Un equipo de la Universidad de Zhejiang, en China, ha sorprendido al mundo con un desarrollo revolucionario: un cristal ultradelgado de apenas 0,62 mm capaz de autolimpiarse en segundos mediante la acción de campos eléctricos, sin necesidad de agua, limpiadores ni intervención manual.

Esta tecnología logra eliminar casi el 98 % del polvo adherido en apenas diez segundos, gracias a electrodos finos grabados sobre la superficie del vidrio que crean un campo eléctrico alterno. Este mecanismo hace que las partículas se desprendan, se desplacen o incluso “salten” fuera del cristal.
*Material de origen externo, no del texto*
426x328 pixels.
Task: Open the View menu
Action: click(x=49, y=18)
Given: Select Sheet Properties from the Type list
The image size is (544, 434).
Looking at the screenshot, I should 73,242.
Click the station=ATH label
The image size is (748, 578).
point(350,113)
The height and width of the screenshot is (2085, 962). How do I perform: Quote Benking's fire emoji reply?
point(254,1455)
Además, se descubrió un efecto adicional sumamente relevante: dicho campo forma una especie de barrera eléctrica que impide que las partículas del aire se posen nuevamente en la superficie. Esta “protección” reduce en aproximadamente un 90 % la acumulación de suciedad, una ventaja crucial en zonas con tormentas de arena o altos niveles de polvo ambiental.
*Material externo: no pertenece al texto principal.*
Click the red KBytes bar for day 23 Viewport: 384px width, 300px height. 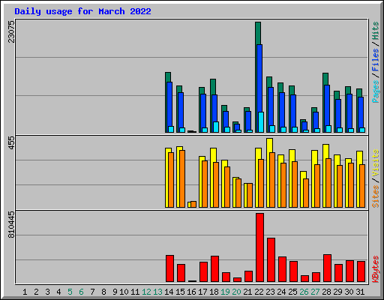click(271, 260)
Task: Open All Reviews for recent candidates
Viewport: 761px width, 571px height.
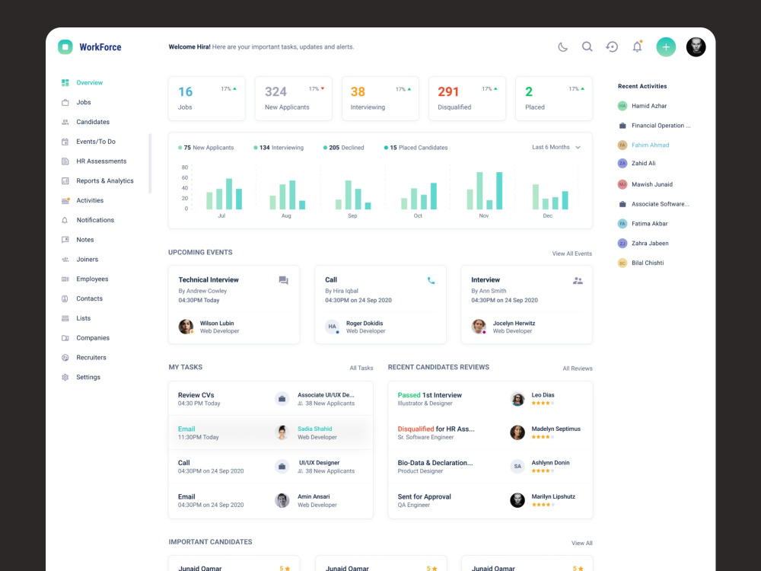Action: 577,368
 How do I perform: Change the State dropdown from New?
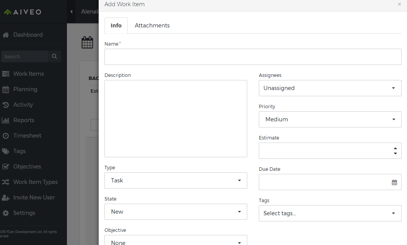point(176,212)
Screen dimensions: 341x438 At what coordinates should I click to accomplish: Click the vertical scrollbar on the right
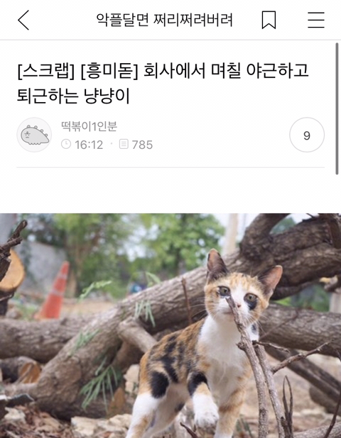[x=337, y=109]
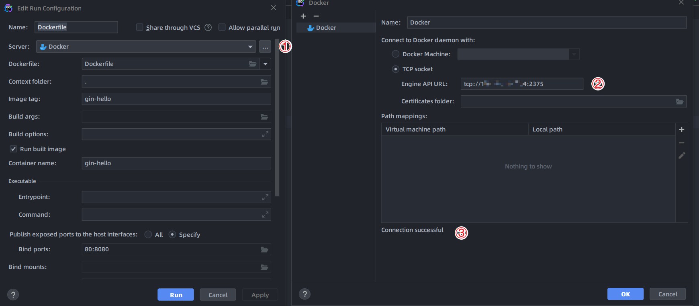Uncheck Run built image
The width and height of the screenshot is (699, 306).
(x=13, y=149)
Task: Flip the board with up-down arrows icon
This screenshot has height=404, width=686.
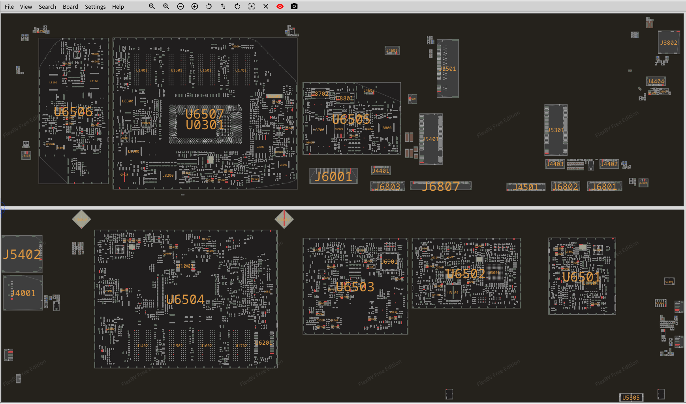Action: pyautogui.click(x=223, y=6)
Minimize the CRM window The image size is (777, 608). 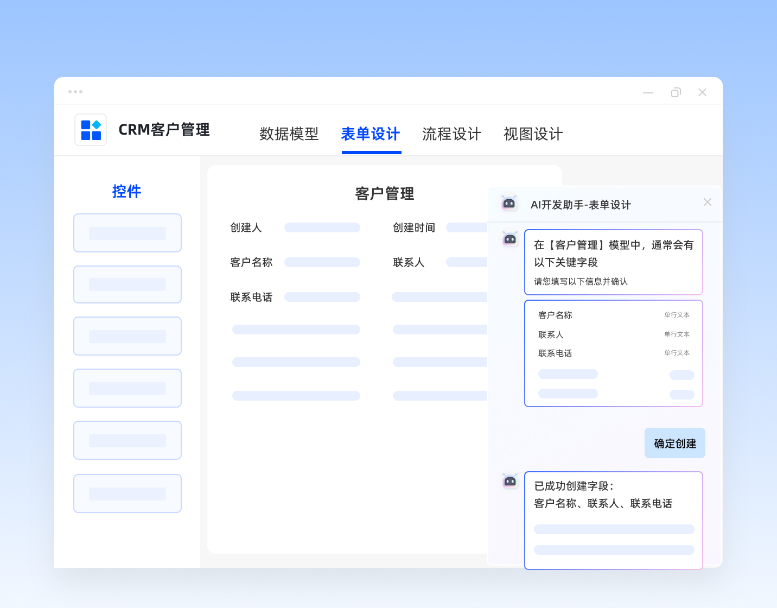point(648,93)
Entre sus aplicaciones más prometedoras se encuentran los paneles solares, que suelen perder eficiencia por la suciedad acumulada; también puede ser clave en la construcción urbana, invernaderos, vehículos, e incluso en exploración espacial, gracias a su simplicidad, bajo consumo energético y no requerir materiales especiales para su fabricación.